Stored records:
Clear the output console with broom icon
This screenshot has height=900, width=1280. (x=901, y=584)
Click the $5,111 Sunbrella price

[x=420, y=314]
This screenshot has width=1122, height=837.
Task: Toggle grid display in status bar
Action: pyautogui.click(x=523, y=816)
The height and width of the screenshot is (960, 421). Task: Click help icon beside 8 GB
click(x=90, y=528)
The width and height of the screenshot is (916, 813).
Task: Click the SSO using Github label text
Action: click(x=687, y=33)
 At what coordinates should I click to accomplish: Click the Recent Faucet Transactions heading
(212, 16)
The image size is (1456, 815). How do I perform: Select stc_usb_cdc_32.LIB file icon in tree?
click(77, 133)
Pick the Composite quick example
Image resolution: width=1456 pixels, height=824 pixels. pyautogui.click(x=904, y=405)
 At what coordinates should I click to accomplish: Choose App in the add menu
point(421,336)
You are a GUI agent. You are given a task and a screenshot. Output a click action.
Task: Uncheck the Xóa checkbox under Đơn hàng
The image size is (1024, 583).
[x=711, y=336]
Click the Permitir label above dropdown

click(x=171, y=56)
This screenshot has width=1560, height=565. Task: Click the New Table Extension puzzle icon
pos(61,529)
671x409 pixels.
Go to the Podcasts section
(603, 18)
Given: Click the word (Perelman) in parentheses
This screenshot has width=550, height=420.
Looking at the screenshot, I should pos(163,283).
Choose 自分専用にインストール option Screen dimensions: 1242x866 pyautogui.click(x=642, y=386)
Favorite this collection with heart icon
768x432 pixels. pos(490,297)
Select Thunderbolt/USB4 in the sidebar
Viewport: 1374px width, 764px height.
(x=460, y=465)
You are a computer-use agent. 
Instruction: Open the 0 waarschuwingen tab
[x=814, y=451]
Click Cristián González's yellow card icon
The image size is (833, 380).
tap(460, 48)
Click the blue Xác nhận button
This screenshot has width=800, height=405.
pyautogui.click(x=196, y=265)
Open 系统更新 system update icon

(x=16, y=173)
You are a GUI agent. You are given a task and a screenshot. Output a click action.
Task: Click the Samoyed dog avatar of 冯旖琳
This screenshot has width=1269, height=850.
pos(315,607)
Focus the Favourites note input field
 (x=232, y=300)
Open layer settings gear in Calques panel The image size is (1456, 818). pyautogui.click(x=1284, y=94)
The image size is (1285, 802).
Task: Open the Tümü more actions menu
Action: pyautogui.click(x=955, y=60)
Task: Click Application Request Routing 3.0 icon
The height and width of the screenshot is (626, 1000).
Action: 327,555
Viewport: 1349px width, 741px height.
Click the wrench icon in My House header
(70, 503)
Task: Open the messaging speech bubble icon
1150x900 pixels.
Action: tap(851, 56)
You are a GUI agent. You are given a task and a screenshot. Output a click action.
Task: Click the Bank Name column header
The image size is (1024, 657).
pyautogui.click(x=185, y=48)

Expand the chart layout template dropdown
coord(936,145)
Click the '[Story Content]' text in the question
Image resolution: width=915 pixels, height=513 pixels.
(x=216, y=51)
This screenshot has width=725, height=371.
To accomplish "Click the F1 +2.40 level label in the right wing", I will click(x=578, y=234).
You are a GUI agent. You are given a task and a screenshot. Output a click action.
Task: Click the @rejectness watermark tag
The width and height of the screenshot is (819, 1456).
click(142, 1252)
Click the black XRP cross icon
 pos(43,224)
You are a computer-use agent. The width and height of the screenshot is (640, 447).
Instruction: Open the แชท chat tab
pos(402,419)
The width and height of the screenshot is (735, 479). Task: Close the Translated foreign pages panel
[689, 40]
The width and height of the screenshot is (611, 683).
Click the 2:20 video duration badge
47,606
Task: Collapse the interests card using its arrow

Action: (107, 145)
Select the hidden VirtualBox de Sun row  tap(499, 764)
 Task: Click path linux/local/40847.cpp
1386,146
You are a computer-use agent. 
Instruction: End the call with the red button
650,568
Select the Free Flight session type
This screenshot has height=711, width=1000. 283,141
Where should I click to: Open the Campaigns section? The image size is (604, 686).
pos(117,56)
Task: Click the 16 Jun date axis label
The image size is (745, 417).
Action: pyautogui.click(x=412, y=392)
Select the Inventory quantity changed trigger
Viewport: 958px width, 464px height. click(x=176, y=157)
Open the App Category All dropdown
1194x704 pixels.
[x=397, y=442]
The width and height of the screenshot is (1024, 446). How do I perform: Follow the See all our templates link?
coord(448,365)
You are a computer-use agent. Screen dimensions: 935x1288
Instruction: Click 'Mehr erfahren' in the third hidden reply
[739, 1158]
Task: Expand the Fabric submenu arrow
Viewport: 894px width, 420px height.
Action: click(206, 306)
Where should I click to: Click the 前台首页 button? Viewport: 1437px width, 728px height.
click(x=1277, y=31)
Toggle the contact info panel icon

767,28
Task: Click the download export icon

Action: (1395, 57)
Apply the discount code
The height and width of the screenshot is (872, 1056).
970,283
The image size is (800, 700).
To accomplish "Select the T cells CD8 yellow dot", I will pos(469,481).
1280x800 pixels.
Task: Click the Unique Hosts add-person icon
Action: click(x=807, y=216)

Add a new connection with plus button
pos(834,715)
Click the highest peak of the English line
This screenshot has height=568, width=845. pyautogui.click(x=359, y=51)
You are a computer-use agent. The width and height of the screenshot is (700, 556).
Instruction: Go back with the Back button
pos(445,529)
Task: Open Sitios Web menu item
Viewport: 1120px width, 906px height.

WHAT YOU SHOULD DO:
Go through the entries above and count each line that contains the string "dimensions". Reply only with the total.

REPLY TO THE EXERCISE:
2